▶ **Data provided**
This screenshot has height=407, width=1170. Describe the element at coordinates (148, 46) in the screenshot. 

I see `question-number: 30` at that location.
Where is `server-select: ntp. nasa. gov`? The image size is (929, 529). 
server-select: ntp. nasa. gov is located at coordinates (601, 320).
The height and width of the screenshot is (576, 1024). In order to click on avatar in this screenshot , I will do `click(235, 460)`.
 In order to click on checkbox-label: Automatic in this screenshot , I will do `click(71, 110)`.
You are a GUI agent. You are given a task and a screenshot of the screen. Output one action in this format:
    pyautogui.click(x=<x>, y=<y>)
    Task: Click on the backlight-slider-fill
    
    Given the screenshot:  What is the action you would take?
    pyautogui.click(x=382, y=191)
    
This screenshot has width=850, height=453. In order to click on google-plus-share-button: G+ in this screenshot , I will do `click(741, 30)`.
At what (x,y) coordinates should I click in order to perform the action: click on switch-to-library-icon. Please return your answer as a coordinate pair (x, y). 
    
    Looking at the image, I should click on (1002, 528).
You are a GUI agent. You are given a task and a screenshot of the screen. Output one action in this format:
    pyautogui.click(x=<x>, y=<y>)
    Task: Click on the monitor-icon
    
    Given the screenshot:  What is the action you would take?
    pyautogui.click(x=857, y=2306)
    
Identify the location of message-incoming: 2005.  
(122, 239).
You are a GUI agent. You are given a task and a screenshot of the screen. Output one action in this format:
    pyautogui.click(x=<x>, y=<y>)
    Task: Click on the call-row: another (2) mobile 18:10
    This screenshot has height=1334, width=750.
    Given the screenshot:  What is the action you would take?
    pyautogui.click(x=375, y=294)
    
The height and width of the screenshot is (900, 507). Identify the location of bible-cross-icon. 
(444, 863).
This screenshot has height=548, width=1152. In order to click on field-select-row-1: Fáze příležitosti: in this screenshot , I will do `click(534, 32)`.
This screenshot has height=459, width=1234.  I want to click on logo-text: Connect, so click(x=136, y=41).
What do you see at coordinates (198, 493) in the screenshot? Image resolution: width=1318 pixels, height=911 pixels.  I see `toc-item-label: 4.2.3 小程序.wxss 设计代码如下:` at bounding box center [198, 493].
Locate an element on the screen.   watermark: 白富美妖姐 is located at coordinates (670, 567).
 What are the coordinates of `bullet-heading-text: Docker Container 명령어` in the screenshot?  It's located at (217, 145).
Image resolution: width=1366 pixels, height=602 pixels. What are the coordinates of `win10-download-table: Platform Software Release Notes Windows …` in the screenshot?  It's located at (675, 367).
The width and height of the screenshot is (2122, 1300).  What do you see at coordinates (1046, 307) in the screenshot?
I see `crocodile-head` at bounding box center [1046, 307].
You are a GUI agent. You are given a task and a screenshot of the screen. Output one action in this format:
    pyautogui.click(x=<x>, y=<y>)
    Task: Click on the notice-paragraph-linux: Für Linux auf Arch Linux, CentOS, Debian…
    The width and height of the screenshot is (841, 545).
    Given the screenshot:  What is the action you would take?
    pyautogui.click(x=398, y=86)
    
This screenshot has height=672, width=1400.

▶ **What you need to do**
Convert the rows above into a JSON list of strings with one string per line, leaving out blank lines.

▶ **Problem solution**
[
  "This screenshot has height=407, width=1170. Describe the element at coordinates (148, 46) in the screenshot. ",
  "I see `question-number: 30` at that location.",
  "Where is `server-select: ntp. nasa. gov`? The image size is (929, 529). ",
  "server-select: ntp. nasa. gov is located at coordinates (601, 320).",
  "The height and width of the screenshot is (576, 1024). In order to click on avatar in this screenshot , I will do `click(235, 460)`.",
  " In order to click on checkbox-label: Automatic in this screenshot , I will do `click(71, 110)`.",
  "You are a GUI agent. You are given a task and a screenshot of the screen. Output one action in this format:",
  "    pyautogui.click(x=<x>, y=<y>)",
  "    Task: Click on the backlight-slider-fill",
  "    Given the screenshot:  What is the action you would take?",
  "    pyautogui.click(x=382, y=191)",
  "This screenshot has width=850, height=453. In order to click on google-plus-share-button: G+ in this screenshot , I will do `click(741, 30)`.",
  "At what (x,y) coordinates should I click in order to perform the action: click on switch-to-library-icon. Please return your answer as a coordinate pair (x, y). ",
  "    Looking at the image, I should click on (1002, 528).",
  "You are a GUI agent. You are given a task and a screenshot of the screen. Output one action in this format:",
  "    pyautogui.click(x=<x>, y=<y>)",
  "    Task: Click on the monitor-icon",
  "    Given the screenshot:  What is the action you would take?",
  "    pyautogui.click(x=857, y=2306)",
  "Identify the location of message-incoming: 2005.  ",
  "(122, 239).",
  "You are a GUI agent. You are given a task and a screenshot of the screen. Output one action in this format:",
  "    pyautogui.click(x=<x>, y=<y>)",
  "    Task: Click on the call-row: another (2) mobile 18:10",
  "    This screenshot has height=1334, width=750.",
  "    Given the screenshot:  What is the action you would take?",
  "    pyautogui.click(x=375, y=294)",
  "The height and width of the screenshot is (900, 507). Identify the location of bible-cross-icon. ",
  "(444, 863).",
  "This screenshot has height=548, width=1152. In order to click on field-select-row-1: Fáze příležitosti: in this screenshot , I will do `click(534, 32)`.",
  "This screenshot has height=459, width=1234.  I want to click on logo-text: Connect, so click(x=136, y=41).",
  "What do you see at coordinates (198, 493) in the screenshot? Image resolution: width=1318 pixels, height=911 pixels.  I see `toc-item-label: 4.2.3 小程序.wxss 设计代码如下:` at bounding box center [198, 493].",
  "Locate an element on the screen.   watermark: 白富美妖姐 is located at coordinates (670, 567).",
  " What are the coordinates of `bullet-heading-text: Docker Container 명령어` in the screenshot?  It's located at (217, 145).",
  "Image resolution: width=1366 pixels, height=602 pixels. What are the coordinates of `win10-download-table: Platform Software Release Notes Windows …` in the screenshot?  It's located at (675, 367).",
  "The width and height of the screenshot is (2122, 1300).  What do you see at coordinates (1046, 307) in the screenshot?",
  "I see `crocodile-head` at bounding box center [1046, 307].",
  "You are a GUI agent. You are given a task and a screenshot of the screen. Output one action in this format:",
  "    pyautogui.click(x=<x>, y=<y>)",
  "    Task: Click on the notice-paragraph-linux: Für Linux auf Arch Linux, CentOS, Debian…",
  "    The width and height of the screenshot is (841, 545).",
  "    Given the screenshot:  What is the action you would take?",
  "    pyautogui.click(x=398, y=86)",
  "This screenshot has height=672, width=1400."
]